With this theorem holding, we can ensure the time complexity of the search, insertion, and deletion operations within a red-black tree is \(O(log(n))\). We’re going to prove this theorem by induction, starting with a leaf node as the base case.

Question

• if \(T\) is a perfect binary tree, \(n = 2^{h+1}-1\)
• if \(T\) is a complete binary tree, \(n \ge 2^h\)

Can we develop a similar theorem for red-black tree?

Theorem

For a red-black tree with \(n\) number of internal nodes, \(h\) is less than or equal to \(2log_2(n+1)\), where \(h\) is its height.

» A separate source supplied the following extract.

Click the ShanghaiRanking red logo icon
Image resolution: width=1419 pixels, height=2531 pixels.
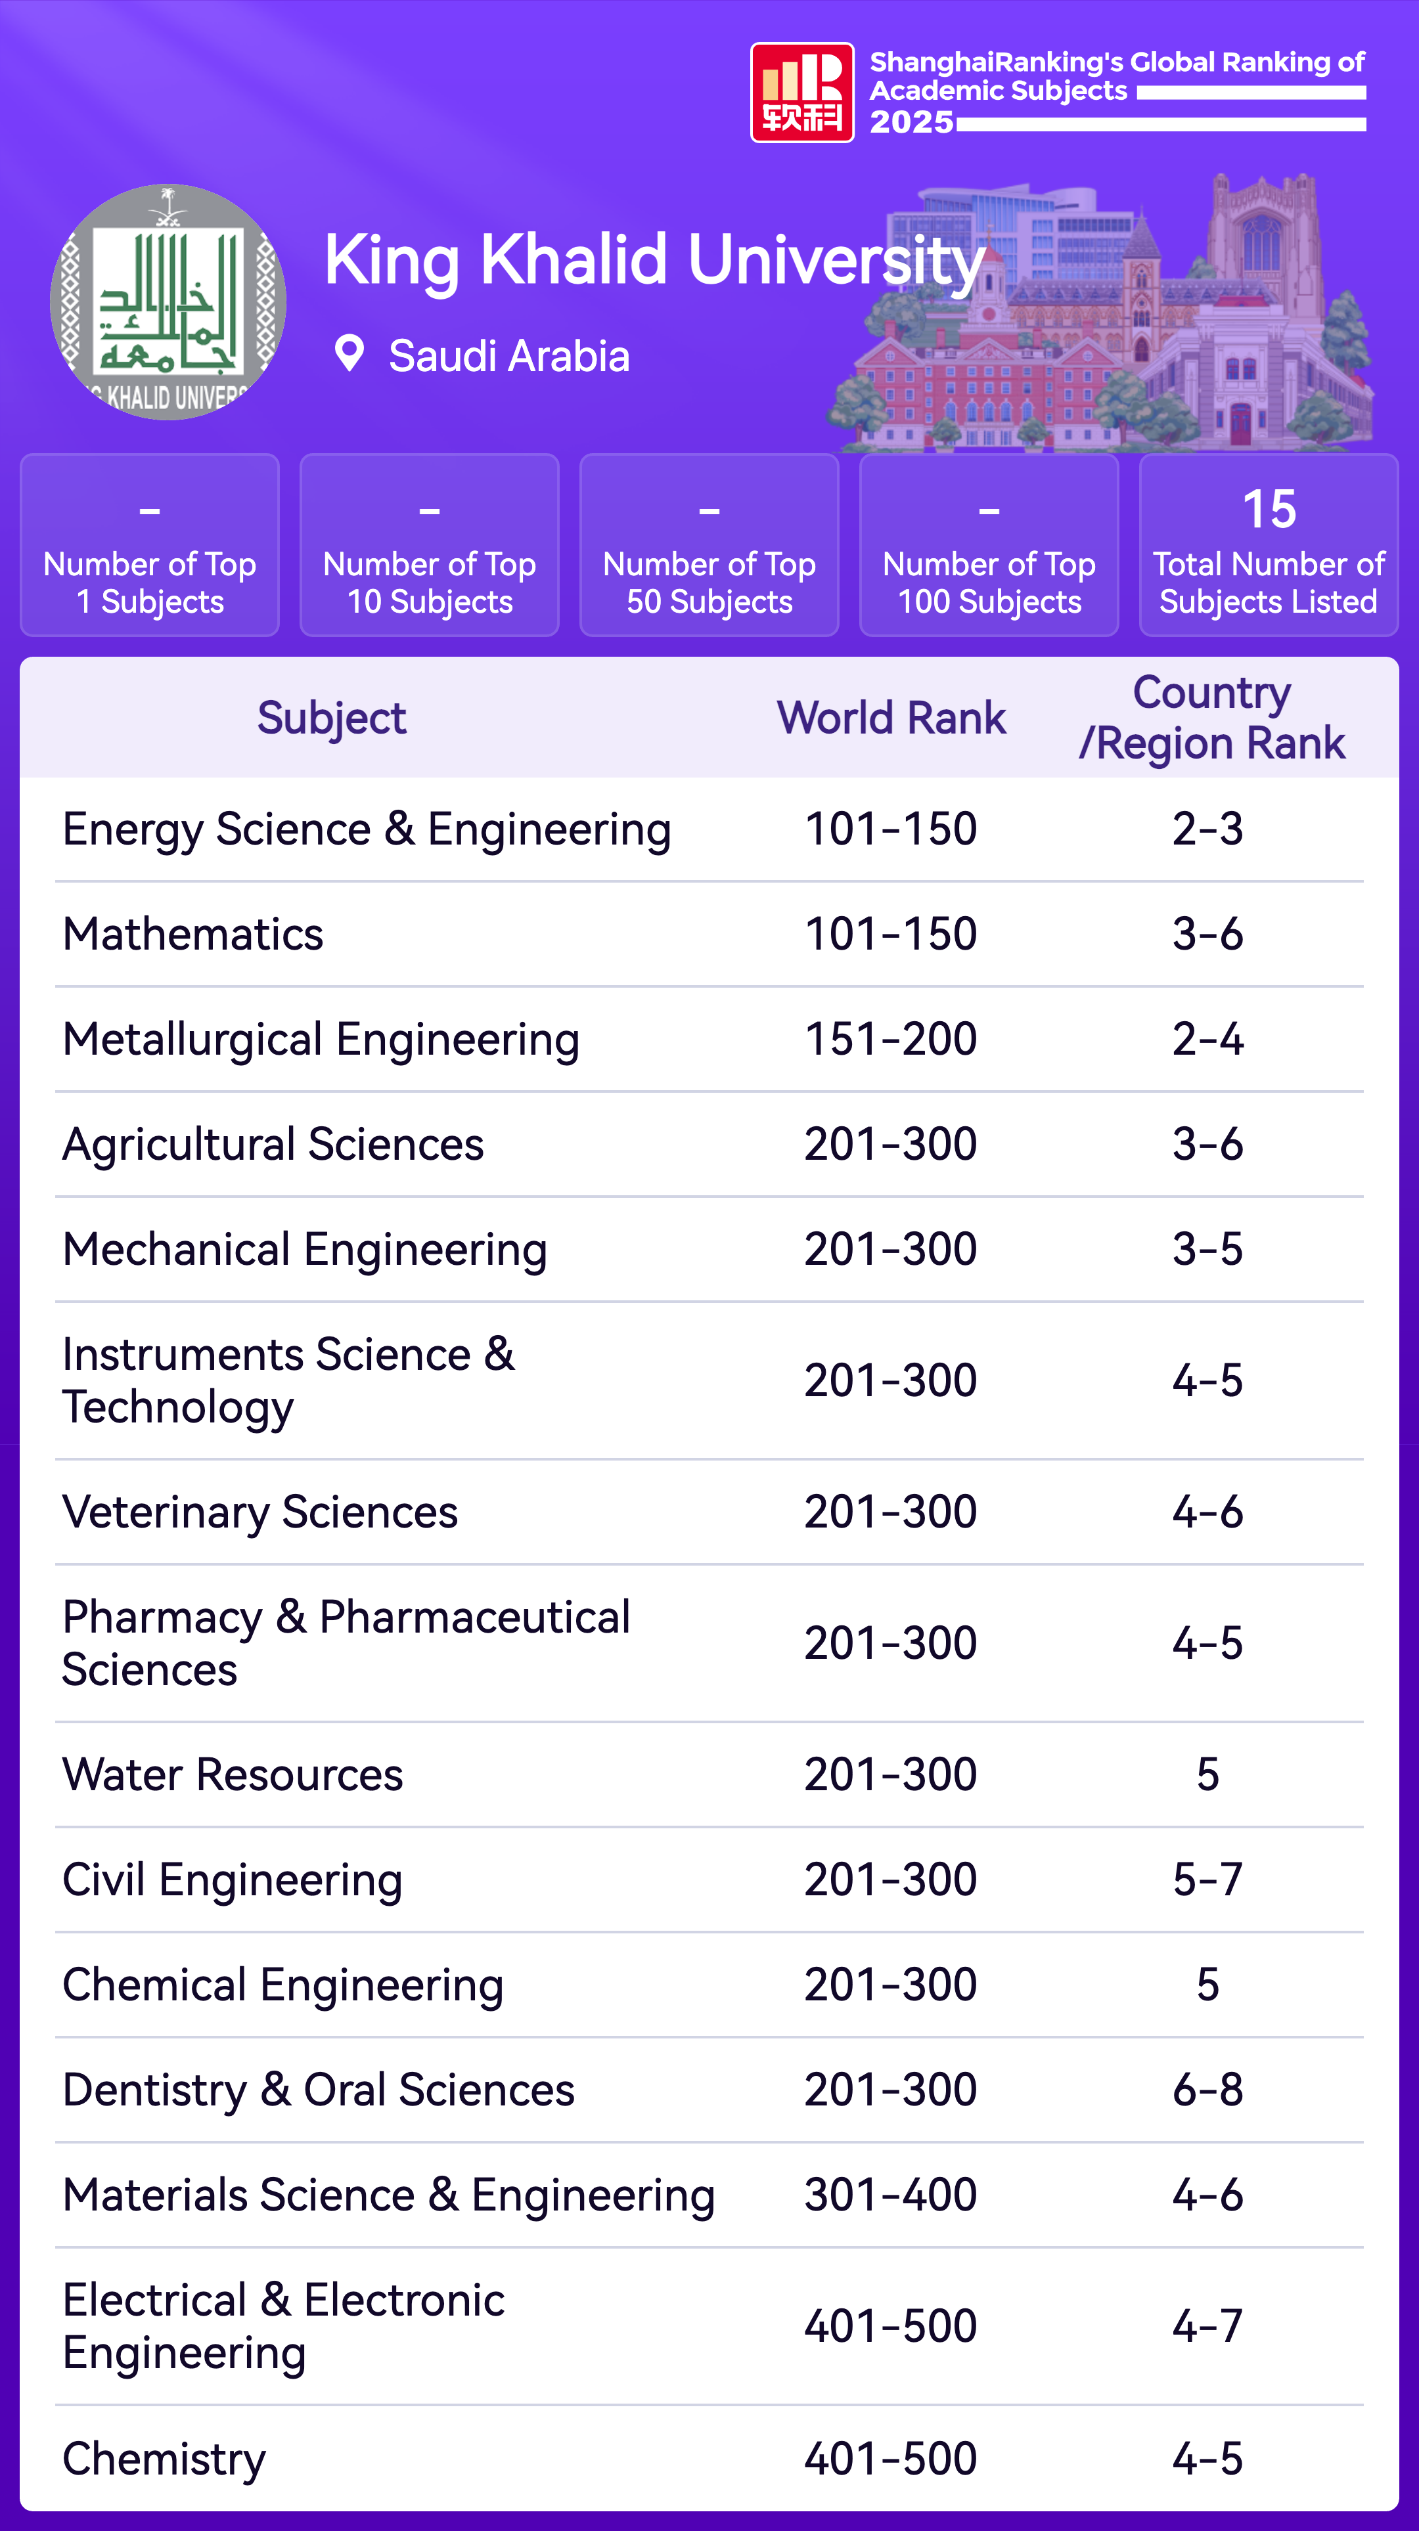pyautogui.click(x=801, y=92)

Notice that it’s more practical to restrict the target of the counting to internal nodes, as the external nodes of the red-black tree don’t hold actual keys.

Idea of the Proof

\(h \le 2log_2(n+1) \iff n \ge 2^{\frac{h}{2}} - 1\), so we’re going to prove that given \(h\), \(n\) is greater than or equal to \(2^{\frac{h}{2}}-1\). The reason is that, in the context of tree data structures, we usually regulate the height to have certain properties. This, consequently, provides some height-relevant axioms, which can facilitate the proof.

Preliminary

• a tree data structure \(T\)’s height, \(height(T.root)\), is the number of edges contained in the longest path from the root to a leaf
• the black height of \(T\), \(bh(T.root)\), is the number of black nodes, excluding the root, on any path from the root to a leaf
• the color of the root and the leaf node of a red-black tree is always black

Proposition

\(bh(root) \ge \frac{h}{2}\)

Proof of the Proposition

\(\begin{align*} bh(root) &= h - \text{number of red nodes on the path with length } h\\ &\ge h - \underbrace{\lfloor \frac{h}{2} \rfloor}_{\text{maximum number of red nodes}} \\ &\ge h - \frac{h}{2} \\ &= \frac{h}{2} \end{align*}\)

Note:

Considering the longest path from the root to a leaf, the number of the nodes on this path, excluding the root, is \(h\), and since there are no consecutive red nodes and the leaf node is always black, the maximum number of the red nodes is \(\lfloor \frac{h}{2} \rfloor\).

Lemma

Consider a node \(x\), and the total number of internal nodes in the subtree rooted at \(x\) is \(n\). Then, \(n \ge 2^{ bh(x) } -1\).

Proof of the Lemma

When the black height is equal to 0, which is a leaf node, \(n^{leaf} = 1\). The inequality holds for leaf: \(n^{leaf} = 1 \ge 2^{bh(leaf)}- 1 = 2^0-1 = 0\).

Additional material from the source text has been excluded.